Unnamed: 0,count,mean,std,min,25%,50%,75%,max
log_bank_balance,10000.0,8.607409,2.115978,0.0,8.662469,9.198735,9.546574,10.368882
log_annual_salary,10000.0,12.810315,0.460599,9.13396,12.453271,12.935148,13.172474,13.690686
balance_to_salary,10000.0,0.032414,0.033757,0.0,0.013183,0.024301,0.04194,1.645025
employed_x_log_salary,10000.0,9.205848,5.95119,0.0,0.0,12.935148,13.172474,13.690686
DEFAULT,10000.0,0.0333,0.179428,0.0,0.0,0.0,0.0,1.0


DEFAULT,0,1
log_bank_balance,8.561854,9.929894
log_annual_salary,12.812071,12.759313
balance_to_salary,0.03117,0.068525
employed_x_log_salary,9.244619,8.080322


| feature                 | DEFAULT=0 (no default) | DEFAULT=1 (default) | What this suggests                                                                                                                         |
| ----------------------- | ---------------------: | ------------------: | ------------------------------------------------------------------------------------------------------------------------------------------ |
| `log_bank_balance`      |                  8.562 |               9.930 | Defaulters have **higher** (log) balances on average.
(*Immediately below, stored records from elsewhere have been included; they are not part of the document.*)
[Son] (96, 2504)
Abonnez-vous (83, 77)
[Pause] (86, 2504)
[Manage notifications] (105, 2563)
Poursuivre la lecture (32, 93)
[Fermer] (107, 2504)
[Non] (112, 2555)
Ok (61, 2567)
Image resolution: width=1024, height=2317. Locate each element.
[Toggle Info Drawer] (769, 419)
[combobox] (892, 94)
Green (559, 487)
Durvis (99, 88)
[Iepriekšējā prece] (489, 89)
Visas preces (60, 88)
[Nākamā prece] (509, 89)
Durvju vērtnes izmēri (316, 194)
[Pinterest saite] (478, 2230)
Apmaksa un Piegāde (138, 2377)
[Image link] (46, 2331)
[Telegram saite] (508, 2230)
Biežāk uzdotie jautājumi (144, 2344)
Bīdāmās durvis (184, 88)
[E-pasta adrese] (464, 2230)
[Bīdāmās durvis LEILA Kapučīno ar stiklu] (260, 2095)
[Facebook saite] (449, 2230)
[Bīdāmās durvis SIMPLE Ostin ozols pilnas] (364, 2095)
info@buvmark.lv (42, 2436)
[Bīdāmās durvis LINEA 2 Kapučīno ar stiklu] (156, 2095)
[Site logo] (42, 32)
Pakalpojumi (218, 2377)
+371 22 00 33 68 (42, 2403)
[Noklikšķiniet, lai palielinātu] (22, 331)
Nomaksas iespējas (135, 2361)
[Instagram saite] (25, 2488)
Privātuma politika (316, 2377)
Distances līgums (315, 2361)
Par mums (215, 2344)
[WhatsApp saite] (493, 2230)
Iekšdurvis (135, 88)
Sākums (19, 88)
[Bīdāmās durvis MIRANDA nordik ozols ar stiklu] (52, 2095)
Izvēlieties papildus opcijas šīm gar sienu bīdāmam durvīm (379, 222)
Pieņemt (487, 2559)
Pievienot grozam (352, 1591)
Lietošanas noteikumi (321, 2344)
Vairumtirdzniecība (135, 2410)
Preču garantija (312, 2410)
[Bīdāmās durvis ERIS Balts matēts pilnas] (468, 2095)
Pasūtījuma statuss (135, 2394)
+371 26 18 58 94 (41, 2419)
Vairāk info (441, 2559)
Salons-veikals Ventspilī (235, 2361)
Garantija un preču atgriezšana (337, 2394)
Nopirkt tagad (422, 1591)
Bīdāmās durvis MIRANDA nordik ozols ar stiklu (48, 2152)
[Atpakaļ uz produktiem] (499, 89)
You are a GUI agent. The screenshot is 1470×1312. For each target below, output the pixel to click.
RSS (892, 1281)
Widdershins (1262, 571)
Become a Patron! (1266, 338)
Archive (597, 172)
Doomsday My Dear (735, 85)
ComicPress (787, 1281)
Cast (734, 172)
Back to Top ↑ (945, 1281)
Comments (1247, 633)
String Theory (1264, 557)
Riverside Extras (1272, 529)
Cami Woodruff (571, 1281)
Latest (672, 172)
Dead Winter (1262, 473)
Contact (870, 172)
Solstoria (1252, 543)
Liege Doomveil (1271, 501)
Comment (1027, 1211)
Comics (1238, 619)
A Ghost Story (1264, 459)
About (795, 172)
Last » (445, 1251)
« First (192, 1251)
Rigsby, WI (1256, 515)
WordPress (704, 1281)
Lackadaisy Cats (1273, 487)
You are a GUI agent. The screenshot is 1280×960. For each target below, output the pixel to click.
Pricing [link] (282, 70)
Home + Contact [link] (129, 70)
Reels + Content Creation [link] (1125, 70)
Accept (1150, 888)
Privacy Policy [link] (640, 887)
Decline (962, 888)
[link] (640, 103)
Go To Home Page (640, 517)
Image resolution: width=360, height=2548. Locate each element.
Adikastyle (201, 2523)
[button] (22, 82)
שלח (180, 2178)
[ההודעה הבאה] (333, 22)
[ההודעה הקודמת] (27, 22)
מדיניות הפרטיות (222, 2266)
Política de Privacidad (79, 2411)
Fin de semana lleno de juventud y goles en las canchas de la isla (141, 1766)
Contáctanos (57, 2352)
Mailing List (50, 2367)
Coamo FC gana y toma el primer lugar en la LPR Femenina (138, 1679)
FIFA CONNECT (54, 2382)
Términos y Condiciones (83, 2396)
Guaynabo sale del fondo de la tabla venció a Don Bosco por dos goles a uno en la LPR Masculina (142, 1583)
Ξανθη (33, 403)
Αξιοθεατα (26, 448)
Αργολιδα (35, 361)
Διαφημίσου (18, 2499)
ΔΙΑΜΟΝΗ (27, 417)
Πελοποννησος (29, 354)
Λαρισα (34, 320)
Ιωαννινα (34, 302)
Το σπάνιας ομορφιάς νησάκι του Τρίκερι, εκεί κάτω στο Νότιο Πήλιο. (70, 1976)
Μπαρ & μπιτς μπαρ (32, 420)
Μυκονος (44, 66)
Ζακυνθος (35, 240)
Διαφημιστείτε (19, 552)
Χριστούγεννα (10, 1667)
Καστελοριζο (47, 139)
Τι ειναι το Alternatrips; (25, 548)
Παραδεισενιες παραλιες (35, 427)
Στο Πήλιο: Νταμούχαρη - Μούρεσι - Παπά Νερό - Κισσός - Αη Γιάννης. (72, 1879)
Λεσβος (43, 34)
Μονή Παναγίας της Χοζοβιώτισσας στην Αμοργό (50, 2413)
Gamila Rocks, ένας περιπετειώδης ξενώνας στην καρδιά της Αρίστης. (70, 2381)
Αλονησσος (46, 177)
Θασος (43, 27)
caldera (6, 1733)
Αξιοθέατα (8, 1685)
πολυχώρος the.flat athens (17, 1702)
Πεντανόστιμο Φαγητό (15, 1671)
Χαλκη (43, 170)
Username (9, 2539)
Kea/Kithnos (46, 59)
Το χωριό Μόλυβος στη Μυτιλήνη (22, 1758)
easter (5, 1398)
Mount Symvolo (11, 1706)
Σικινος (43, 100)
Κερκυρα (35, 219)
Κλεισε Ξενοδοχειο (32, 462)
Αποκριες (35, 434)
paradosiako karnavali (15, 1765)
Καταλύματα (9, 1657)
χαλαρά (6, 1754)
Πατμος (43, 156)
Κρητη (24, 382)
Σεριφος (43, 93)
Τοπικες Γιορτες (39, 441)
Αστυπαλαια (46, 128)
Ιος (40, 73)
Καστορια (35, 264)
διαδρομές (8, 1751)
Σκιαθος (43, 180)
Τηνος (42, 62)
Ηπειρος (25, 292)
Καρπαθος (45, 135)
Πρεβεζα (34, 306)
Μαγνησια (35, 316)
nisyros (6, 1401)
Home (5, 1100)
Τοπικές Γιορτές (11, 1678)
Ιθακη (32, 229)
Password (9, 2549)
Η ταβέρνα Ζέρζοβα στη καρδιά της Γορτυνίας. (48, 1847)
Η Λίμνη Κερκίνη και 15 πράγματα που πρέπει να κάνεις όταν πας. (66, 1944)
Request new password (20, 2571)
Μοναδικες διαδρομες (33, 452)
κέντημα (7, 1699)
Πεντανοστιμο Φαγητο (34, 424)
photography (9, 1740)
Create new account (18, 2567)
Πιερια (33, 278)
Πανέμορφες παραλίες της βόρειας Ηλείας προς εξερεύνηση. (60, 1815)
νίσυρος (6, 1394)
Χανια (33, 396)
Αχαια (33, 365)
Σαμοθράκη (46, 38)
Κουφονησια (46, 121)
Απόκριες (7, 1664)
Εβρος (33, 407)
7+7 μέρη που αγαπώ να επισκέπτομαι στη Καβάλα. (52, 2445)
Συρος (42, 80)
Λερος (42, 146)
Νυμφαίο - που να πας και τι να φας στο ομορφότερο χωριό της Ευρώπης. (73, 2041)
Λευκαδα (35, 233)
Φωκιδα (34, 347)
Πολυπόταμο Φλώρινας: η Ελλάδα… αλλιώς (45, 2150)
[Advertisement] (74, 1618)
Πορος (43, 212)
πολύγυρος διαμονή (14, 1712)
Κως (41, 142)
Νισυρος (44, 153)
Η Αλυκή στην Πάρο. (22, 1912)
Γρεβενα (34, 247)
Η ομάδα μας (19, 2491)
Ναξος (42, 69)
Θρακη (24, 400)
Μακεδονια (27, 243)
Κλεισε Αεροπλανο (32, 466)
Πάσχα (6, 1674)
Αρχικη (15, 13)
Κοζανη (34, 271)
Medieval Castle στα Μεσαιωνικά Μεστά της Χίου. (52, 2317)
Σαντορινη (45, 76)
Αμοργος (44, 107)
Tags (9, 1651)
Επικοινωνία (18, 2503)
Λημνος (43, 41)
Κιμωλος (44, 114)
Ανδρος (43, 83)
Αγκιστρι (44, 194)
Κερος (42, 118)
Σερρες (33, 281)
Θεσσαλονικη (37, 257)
That’s unusual → likely skew/outliers or a particular customer slice. Worth probing. |
| `log_annual_salary`     |                 12.812 |              12.759 | Defaulters have **slightly lower** (log) salary. Small gap → weak but sensible signal.                                                     |
| `balance_to_salary`     |                  0.031 |               0.069 | Defaulters hold **more balance relative to salary**. This ratio looks **more discriminative** than raw numbers.                            |
| `employed_x_log_salary` |                  9.245 |               8.080 | Lower for defaulters → consistent with “less employed and/or lower salary” among defaulters.                                               |


What this means?

Means “by DEFAULT” compare group averages. If the DEFAULT=1 column is consistently higher/lower than DEFAULT=0, that feature carries signal.

The ratio and interaction are doing what we hoped: summarising economic position better than raw columns.

The “defaulters have higher bank balance” surprise isn’t wrong; it’s just telling you the distribution is skewed. A few high-balance defaulters can pull up the mean even if the typical (median) defaulter is lower. That’s why we log-transformed; still, means can be tricked by outliers.